▶ **How to complete this task**
Out of the listing below, copy every line that carries the string "text".

▶ **The records**
....

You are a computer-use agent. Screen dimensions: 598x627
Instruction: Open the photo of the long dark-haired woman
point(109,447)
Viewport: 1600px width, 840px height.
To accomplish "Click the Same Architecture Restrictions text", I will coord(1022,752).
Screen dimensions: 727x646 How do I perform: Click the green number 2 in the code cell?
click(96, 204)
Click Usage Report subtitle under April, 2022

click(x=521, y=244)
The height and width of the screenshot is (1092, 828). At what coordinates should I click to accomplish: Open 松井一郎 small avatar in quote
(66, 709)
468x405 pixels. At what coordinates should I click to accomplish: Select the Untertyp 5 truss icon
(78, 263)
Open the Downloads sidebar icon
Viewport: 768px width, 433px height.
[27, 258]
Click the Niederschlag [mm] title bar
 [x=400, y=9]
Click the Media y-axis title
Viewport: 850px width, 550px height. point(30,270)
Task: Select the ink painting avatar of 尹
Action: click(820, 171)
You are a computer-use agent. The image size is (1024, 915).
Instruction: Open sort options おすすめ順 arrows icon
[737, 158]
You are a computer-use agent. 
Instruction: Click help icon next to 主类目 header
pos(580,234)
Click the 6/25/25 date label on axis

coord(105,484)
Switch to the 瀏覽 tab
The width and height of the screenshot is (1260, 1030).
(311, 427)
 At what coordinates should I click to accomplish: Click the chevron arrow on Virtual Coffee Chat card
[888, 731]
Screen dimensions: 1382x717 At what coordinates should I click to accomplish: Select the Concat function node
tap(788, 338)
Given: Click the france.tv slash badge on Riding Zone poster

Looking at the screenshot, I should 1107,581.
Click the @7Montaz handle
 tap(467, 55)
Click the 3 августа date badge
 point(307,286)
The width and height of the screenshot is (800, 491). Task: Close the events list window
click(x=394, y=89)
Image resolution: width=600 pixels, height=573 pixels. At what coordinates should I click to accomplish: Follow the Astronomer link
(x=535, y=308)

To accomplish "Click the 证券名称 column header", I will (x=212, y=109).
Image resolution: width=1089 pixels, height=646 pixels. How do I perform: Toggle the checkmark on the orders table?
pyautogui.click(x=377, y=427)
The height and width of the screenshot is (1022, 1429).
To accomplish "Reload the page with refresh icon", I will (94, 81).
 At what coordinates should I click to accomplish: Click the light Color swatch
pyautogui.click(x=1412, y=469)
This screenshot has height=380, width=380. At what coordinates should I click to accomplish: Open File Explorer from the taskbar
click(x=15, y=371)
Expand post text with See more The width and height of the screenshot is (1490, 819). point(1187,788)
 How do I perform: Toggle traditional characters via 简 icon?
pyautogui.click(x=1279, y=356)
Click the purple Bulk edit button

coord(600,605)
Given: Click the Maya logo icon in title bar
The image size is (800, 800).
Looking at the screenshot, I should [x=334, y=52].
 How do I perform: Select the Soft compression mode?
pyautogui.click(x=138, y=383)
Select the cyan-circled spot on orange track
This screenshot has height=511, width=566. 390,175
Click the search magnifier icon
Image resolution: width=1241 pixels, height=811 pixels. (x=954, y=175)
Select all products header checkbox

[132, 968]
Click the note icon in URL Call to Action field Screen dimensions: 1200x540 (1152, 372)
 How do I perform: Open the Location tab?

....

▶ **Your solution**
To accomplish "Click the Same Architecture Restrictions text", I will coord(1022,752).
Expand post text with See more The width and height of the screenshot is (1490, 819). point(1187,788)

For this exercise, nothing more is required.